### Excerpt provided
Past exhibition

Vanishing Points

Raymond Barion

Amsterdam, 13 Apr - 25 May '19
Vanishing Points
Past exhibition

Vanishing Points

Raymond Barion

Amsterdam, 13 Apr - 25 May '19

opening saturday, April 13, 17.00 - 19.30h

Upstream Gallery proudly presents the second solo exhibition by Raymond Barion (1947). The Dutch artist, who has been living in Antwerp for years, had his very first gallery exhibition two and a half years ago at Upstream Gallery. Around that time the Dutch art world viewed the discovery of the artist with great enthusiasm. Dutch newspaper Het Parool wrote, "for forty years Barion has been active as a painter and only now - as he is turning seventy years of age - he is having his first solo-exposition. What a discovery! As if a long-closed treasure has been reopened." In the 2016 exhibition, Barion presented a selection of works primarily from the 1980s, in which 'isometric perspective' played a central role. The current exhibition focuses on Barion’s more recent work, in which the artist introduces a new form of perspective. By using this new perspective the spectator suddenly finds oneself and vanishes in the wondrous world of Barion.

Technological dystopia

The wondrous world of Barion is definitely not always a joyful place. “My work is not the most optimistic, let me say it like that. I am not a pessimist, whining and complaining all day long. On the contrary, I really enjoy life. However, I do see what’s happening around us and I believe we need to give those things a place.”*

A current event that distresses Barion is global warming. The polar ice caps that have been melting faster than ever were the incentive to make three 'geographical' paintings of ice glaciers. In one of these paintings we see a sinking submarine. The catastrophic events surrounding submarine boats are another example of current affairs that occupy Barion. For him, these catastrophes, like the sinking of the nuclear-powered Kursk submarine in 2000 and the disappearance of the ARA San Juan more recently, are examples of administrative and technological failures. In these instances, technology does not deliver progress, but rather sows chaos, death, and destruction. For this reason, Barion aims to sketch the world as a technological dystopia, that is, a world in which technology does not cause the advancement we expect it to deliver.

In limbo

"Technology has had enormous influence on our ways of life. Technology has brought us into a permanent transitional phase. We can see the effects of it everywhere around us: in our daily life and in particular in the media. On television we see the most horrible images, while at the same time we live in peace. Being in between these two situations is surreal."

Barion is fascinated by the artificial world we live in today. In this artificial world our perception of reality is determined by the technology of cameras. Barion wants to show how technology visualizes. By technifying our ways of watching he wants to make us aware of the 'reality' that technology creates. He is doing this by making artificial images of space through isometric perspective. Thanks to gaming, we have familiarized ourselves with isometric perspective. Isometrics gives us a view of a building or a city from above and shows both the top and sides of an object at the same time. The ubiquitous views in Barion’s work are reminiscent of surveillance images of CCTV cameras.

### Objectives
1. In the exhibition text, condense the paragraph beginning "A current event that distresses Barion" into a shorter version that retains its main facts.
2. Reproduce word for word the stretch of the exhibition text from "Barion is fascinated" through "of CCTV cameras.".

### Record list
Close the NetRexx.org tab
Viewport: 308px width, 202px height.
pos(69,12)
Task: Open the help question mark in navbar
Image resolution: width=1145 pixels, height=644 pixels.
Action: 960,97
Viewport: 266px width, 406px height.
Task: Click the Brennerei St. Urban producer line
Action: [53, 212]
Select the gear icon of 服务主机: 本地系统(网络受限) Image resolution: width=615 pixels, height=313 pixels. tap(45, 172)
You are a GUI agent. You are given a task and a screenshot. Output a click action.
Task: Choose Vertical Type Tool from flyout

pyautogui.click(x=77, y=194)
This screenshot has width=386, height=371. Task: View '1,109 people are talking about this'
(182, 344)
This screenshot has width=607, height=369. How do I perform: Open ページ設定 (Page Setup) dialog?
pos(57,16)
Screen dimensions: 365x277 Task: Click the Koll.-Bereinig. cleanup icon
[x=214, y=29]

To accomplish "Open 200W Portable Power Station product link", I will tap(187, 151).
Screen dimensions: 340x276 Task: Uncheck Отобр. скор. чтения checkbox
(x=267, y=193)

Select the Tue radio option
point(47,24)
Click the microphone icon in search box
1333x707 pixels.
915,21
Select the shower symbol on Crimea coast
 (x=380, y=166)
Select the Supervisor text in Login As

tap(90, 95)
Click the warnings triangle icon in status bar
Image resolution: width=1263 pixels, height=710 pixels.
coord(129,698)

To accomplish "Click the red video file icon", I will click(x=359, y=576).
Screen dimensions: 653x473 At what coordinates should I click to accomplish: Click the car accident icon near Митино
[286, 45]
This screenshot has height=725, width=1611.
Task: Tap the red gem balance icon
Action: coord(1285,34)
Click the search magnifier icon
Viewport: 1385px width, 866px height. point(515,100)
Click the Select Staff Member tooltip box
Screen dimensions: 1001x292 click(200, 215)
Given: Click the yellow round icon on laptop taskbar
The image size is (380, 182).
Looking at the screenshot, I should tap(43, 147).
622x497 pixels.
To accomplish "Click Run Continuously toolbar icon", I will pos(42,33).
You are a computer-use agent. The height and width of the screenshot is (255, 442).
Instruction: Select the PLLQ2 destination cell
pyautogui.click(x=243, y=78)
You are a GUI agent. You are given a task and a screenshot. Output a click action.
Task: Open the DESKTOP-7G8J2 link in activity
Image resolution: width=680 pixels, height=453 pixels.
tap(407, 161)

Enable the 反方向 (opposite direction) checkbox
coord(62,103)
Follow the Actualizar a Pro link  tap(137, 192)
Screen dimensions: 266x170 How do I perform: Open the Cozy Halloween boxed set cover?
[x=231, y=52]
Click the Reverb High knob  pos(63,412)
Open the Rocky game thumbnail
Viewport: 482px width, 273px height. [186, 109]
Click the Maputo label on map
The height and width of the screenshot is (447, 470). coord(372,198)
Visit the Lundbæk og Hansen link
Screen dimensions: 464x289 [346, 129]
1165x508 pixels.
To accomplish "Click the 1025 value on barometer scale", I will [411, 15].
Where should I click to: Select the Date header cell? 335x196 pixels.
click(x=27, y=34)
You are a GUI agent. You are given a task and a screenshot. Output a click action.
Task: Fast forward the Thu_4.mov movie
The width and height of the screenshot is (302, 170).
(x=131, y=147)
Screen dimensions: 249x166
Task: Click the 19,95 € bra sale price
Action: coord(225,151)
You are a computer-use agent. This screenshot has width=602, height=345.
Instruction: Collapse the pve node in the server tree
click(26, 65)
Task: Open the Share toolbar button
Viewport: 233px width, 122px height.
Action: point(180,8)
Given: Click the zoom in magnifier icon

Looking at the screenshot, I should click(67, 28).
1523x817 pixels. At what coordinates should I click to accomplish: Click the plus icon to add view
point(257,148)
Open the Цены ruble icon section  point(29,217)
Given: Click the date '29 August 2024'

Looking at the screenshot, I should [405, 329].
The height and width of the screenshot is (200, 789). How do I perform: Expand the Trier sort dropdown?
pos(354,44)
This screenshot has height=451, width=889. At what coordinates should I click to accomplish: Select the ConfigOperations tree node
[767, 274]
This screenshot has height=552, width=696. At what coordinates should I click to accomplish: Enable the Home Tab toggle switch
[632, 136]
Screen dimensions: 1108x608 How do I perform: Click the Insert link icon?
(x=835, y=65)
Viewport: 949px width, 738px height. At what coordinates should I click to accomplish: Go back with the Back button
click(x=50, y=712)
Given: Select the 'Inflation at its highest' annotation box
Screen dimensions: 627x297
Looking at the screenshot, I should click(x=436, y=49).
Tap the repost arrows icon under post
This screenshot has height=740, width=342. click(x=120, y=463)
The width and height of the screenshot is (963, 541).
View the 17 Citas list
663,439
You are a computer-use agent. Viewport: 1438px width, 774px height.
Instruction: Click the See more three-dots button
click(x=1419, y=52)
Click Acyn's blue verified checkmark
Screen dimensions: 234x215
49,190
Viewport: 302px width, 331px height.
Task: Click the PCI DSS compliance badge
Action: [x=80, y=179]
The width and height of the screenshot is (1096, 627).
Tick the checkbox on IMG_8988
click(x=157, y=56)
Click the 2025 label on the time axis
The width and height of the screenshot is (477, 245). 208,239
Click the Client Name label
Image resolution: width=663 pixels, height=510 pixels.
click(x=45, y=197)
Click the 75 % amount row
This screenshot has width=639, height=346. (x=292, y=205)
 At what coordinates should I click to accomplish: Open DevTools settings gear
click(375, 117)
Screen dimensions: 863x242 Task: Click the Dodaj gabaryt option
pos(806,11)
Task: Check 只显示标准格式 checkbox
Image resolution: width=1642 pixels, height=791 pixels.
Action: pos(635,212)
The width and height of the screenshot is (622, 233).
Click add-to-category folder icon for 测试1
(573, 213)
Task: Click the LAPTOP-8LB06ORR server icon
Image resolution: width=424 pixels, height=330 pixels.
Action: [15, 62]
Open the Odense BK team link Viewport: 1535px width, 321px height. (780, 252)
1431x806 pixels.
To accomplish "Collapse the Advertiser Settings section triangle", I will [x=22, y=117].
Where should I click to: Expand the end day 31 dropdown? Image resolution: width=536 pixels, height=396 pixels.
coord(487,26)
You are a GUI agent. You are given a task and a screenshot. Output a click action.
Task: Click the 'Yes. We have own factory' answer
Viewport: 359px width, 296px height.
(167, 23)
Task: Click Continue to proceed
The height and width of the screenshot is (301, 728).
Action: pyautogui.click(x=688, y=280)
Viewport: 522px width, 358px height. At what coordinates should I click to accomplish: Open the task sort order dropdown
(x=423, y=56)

### The responses
1. Global warming troubles Barion: the rapidly melting polar ice caps led him to paint three "geographical" works of ice glaciers, one of which shows a sinking submarine. Submarine disasters, such as the sinking of the nuclear-powered Kursk in 2000 and the more recent disappearance of the ARA San Juan, also occupy him as examples of administrative and technological failure, where technology brings chaos, death, and destruction instead of progress. He therefore depicts the world as a technological dystopia in which technology fails to deliver the advancement expected of it.

2.
Barion is fascinated by the artificial world we live in today. In this artificial world our perception of reality is determined by the technology of cameras. Barion wants to show how technology visualizes. By technifying our ways of watching he wants to make us aware of the 'reality' that technology creates. He is doing this by making artificial images of space through isometric perspective. Thanks to gaming, we have familiarized ourselves with isometric perspective. Isometrics gives us a view of a building or a city from above and shows both the top and sides of an object at the same time. The ubiquitous views in Barion’s work are reminiscent of surveillance images of CCTV cameras.